Abstract

How a cell chooses to proliferate or to differentiate is an important issue in stem cell and cancer biology. Drosophila neuroblasts undergo self-renewal with every cell division, producing another neuroblast and a differentiating daughter cell, but the mechanisms controlling the self-renewal/differentiation decision are poorly understood. Here we tested whether cell polarity genes, known to regulate embryonic neuroblast asymmetric cell division, also regulate neuroblast self-renewal. Clonal analysis in larval brains showed that pins mutant neuroblasts rapidly fail to self-renew, whereas lethal giant larvae (lgl) mutant neuroblasts generate multiple neuroblasts. Notably, lgl pins double mutant neuroblasts all divide symmetrically to self-renew, filling the brain with neuroblasts at the expense of neurons.

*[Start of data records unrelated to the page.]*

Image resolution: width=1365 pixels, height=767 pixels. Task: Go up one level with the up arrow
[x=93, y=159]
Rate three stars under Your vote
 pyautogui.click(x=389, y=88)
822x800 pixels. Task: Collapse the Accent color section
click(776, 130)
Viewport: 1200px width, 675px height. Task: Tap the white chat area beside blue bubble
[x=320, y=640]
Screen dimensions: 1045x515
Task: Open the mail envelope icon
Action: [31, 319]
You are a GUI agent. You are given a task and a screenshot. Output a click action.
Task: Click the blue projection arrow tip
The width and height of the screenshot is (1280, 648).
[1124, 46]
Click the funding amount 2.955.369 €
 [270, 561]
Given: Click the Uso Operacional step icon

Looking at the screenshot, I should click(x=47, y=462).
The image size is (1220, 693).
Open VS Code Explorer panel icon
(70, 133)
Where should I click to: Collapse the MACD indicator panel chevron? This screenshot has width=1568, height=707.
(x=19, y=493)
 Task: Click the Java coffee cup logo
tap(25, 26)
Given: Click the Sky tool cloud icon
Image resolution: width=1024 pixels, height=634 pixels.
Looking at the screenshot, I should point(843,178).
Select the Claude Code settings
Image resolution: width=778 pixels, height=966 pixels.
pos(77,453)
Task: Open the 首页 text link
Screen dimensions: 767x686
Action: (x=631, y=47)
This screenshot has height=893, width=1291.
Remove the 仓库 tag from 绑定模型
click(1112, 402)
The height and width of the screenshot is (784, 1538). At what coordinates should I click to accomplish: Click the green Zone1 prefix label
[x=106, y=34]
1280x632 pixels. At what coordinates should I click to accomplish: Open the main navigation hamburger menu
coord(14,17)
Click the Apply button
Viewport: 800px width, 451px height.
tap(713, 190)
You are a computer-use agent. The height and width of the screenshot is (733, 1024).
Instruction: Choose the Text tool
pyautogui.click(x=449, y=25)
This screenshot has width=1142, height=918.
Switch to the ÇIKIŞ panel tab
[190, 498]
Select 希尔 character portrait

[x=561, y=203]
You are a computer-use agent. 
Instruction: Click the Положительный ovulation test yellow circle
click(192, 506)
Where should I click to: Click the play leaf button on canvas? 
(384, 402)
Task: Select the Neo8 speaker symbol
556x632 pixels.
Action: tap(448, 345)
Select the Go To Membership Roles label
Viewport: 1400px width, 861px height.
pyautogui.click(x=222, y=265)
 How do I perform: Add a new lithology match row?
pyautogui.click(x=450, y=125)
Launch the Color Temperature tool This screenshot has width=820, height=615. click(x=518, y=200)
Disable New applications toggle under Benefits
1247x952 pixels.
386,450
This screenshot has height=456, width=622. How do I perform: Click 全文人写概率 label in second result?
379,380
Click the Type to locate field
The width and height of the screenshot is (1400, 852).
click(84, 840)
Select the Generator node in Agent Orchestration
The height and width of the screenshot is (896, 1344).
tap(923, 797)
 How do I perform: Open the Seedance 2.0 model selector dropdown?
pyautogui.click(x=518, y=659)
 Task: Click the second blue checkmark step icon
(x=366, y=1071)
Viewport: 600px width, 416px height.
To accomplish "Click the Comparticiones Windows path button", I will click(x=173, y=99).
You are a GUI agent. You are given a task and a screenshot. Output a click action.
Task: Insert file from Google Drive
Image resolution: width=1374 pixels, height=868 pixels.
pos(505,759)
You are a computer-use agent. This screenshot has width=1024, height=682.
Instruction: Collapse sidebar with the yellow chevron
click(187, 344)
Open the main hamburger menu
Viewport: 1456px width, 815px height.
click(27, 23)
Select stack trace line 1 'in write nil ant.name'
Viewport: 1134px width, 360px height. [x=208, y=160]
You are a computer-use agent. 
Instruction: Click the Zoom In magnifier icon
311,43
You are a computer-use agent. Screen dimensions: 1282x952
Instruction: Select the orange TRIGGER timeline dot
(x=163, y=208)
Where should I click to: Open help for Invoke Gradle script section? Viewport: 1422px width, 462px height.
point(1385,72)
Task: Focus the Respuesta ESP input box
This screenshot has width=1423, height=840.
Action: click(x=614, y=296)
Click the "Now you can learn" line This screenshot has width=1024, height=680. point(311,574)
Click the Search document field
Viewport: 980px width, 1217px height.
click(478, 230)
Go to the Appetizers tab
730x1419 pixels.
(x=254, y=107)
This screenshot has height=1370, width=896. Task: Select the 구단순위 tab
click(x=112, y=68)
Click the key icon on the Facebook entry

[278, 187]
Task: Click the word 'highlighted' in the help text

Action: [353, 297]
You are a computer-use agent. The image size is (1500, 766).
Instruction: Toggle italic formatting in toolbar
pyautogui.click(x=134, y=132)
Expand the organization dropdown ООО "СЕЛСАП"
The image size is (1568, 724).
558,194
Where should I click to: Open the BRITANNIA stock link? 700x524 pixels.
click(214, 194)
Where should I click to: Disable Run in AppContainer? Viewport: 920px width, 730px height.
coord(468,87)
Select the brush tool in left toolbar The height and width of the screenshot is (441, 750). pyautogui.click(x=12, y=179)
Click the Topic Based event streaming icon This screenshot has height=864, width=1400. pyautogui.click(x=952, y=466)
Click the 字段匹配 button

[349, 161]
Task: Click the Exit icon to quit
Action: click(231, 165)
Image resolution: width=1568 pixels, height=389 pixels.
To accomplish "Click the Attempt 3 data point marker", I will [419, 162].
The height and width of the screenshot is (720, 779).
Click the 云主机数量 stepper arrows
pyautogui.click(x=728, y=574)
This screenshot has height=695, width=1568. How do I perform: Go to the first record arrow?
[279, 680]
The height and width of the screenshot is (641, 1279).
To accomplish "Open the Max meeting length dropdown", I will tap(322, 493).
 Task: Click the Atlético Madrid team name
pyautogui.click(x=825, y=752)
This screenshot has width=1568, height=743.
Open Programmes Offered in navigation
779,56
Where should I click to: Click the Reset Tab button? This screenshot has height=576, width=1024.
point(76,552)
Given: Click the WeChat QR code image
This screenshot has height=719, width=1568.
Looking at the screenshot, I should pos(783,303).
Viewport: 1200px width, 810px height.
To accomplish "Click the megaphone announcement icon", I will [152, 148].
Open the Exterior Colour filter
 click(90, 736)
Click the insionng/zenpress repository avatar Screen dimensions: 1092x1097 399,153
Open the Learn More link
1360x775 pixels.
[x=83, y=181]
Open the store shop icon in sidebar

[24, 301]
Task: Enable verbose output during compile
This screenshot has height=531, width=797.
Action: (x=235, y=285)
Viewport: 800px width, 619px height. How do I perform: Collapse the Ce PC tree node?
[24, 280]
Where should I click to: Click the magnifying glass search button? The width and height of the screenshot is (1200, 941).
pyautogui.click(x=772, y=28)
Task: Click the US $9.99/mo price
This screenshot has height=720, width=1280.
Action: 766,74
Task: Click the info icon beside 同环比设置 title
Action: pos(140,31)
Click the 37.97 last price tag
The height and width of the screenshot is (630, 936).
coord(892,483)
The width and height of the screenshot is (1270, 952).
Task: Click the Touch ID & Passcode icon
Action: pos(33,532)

The lgl pins neuroblasts show ectopic cortical localization of atypical protein kinase C (aPKC), and a decrease in aPKC expression reduces neuroblast numbers, suggesting that aPKC promotes neuroblast self-renewal. In support of this hypothesis, neuroblast-specific overexpression of membrane-targeted aPKC, but not a kinase-dead version, induces ectopic neuroblast self-renewal. We conclude that cortical aPKC kinase activity is a potent inducer of neuroblast self-renewal.